## Directions for this task
Pictures in the entries below are excluded; copy only the lines from the one containing "Given: Click next" to the one containing "Show more navigation options ellipsis", both included.

## Data
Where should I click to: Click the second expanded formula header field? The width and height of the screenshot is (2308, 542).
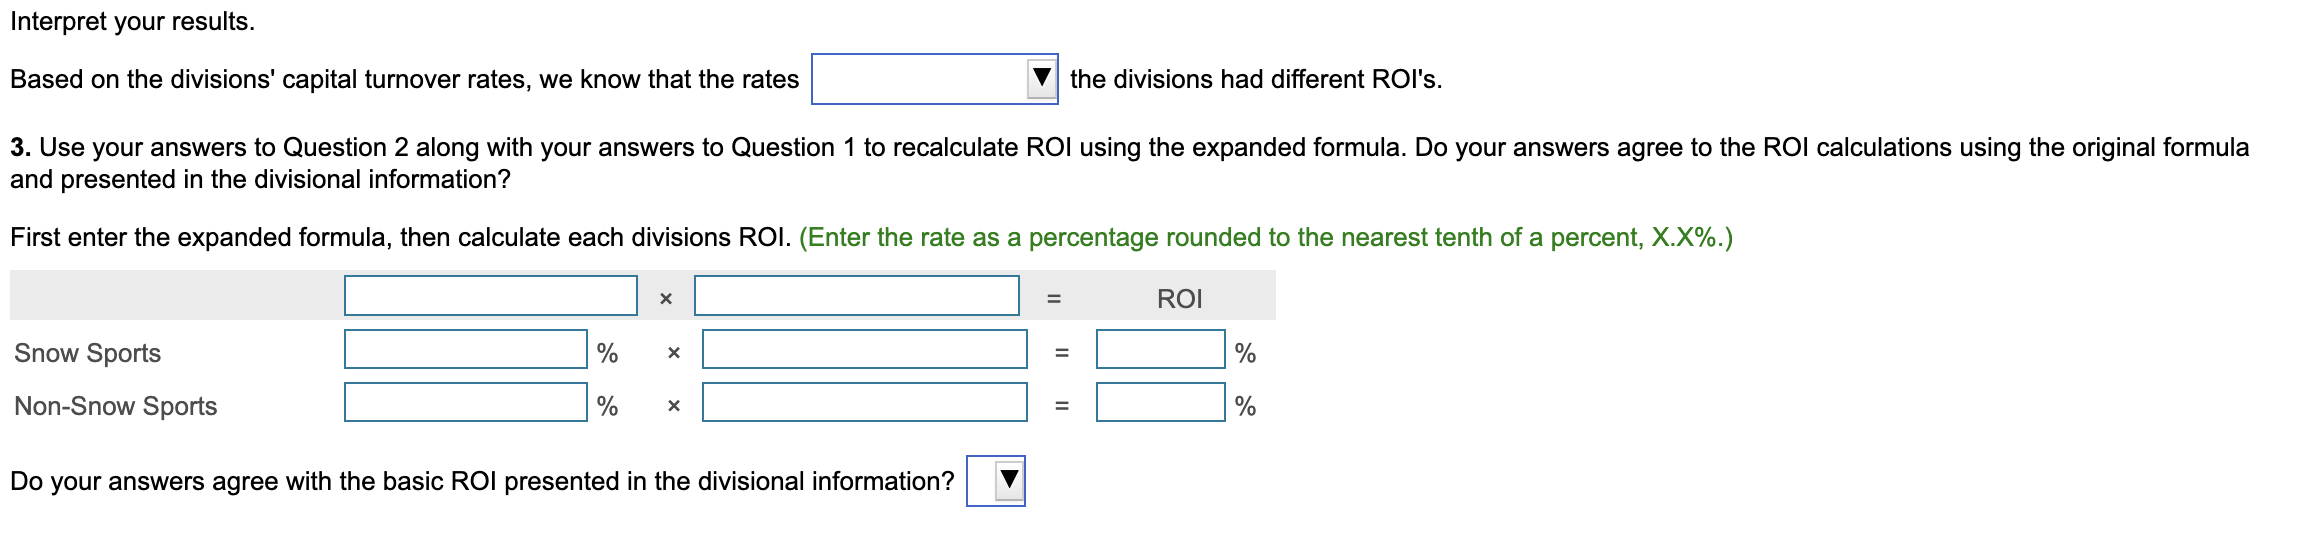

--

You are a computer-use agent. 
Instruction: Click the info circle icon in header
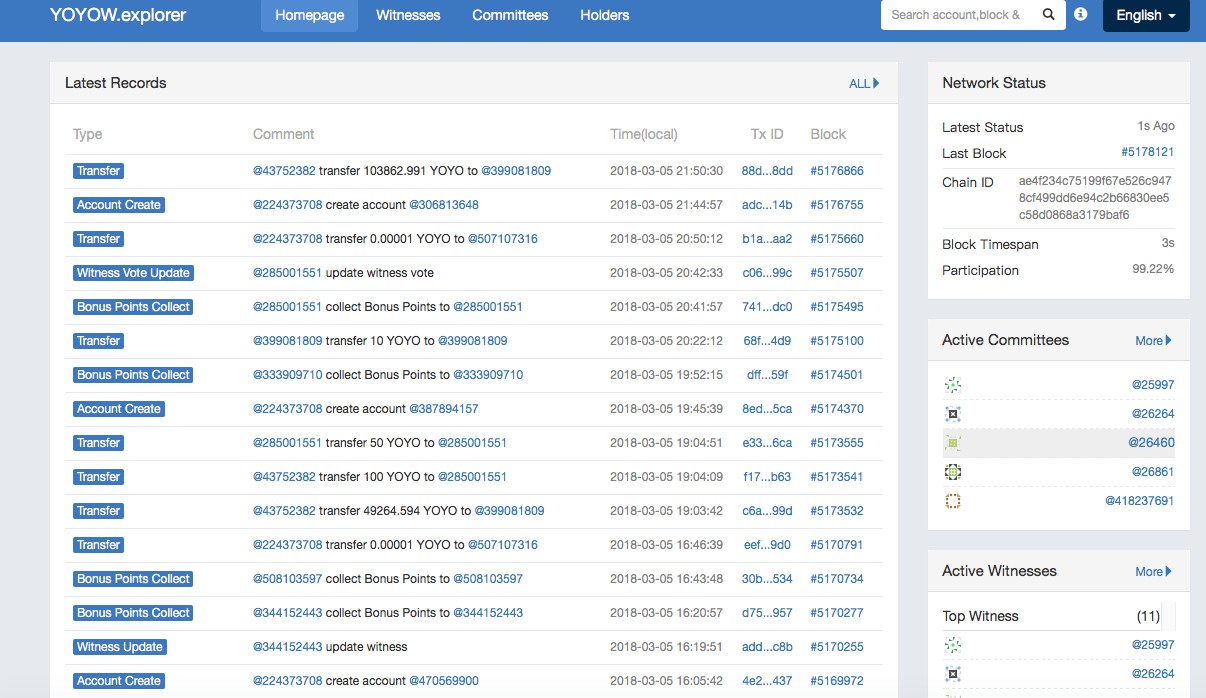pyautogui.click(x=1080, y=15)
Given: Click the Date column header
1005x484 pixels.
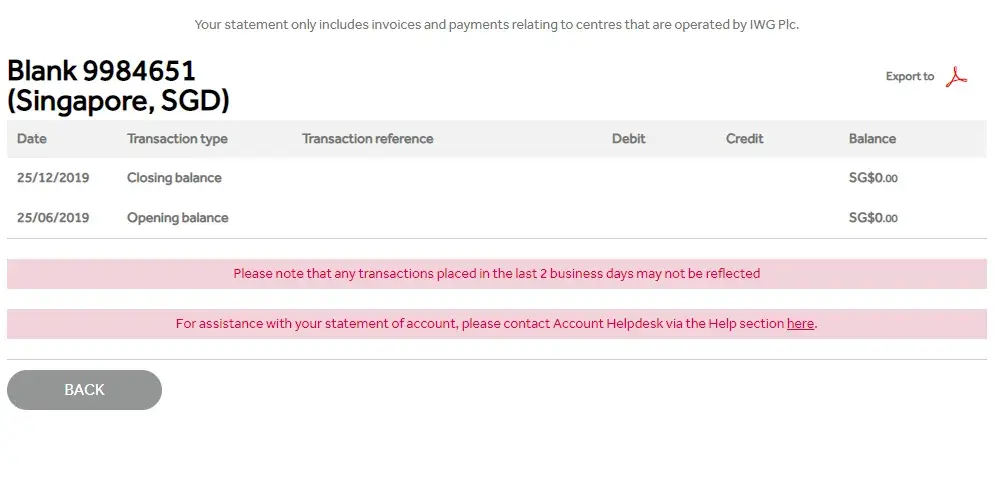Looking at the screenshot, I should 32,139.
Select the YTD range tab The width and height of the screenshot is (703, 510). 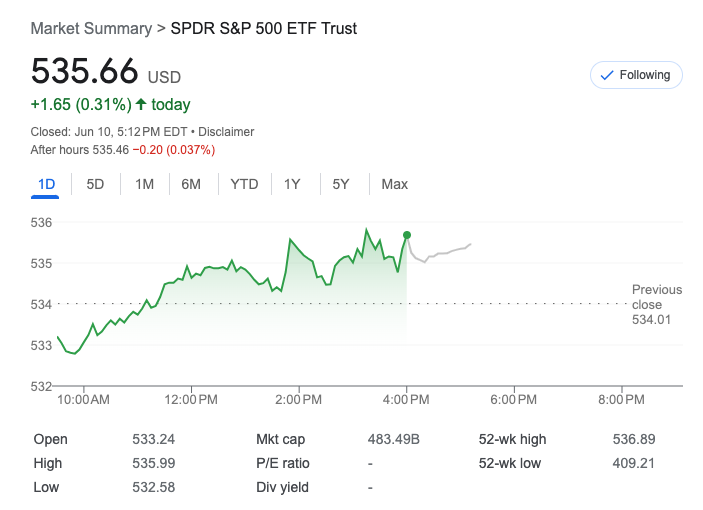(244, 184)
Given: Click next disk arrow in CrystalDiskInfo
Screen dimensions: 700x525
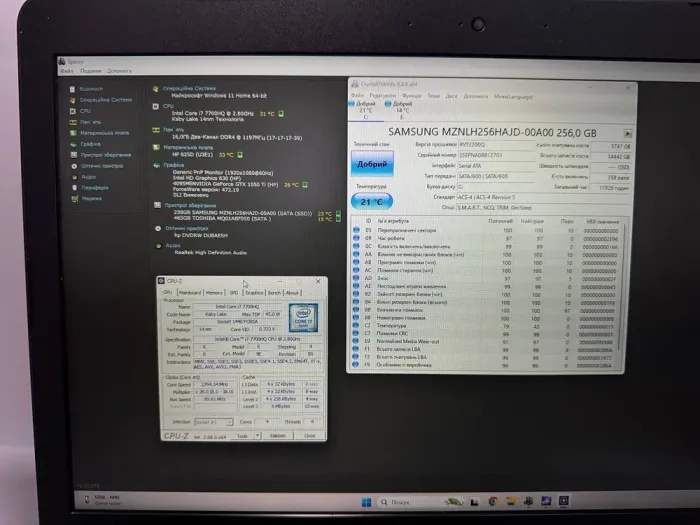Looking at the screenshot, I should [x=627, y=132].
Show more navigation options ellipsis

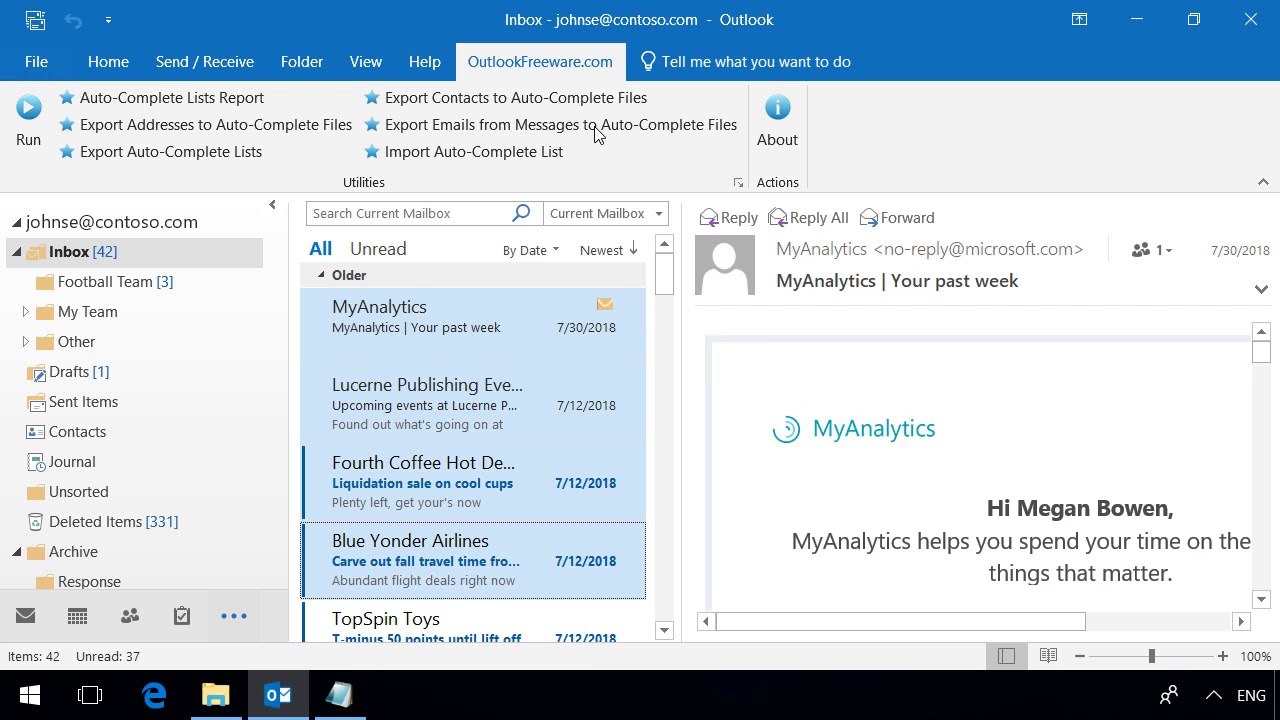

==

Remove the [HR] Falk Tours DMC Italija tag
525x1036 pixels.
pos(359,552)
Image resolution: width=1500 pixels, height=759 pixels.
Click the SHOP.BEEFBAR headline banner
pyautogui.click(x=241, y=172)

## Exercise answer
Given: Click next disk arrow in CrystalDiskInfo
Screen dimensions: 700x525
Looking at the screenshot, I should [x=627, y=132].
Show more navigation options ellipsis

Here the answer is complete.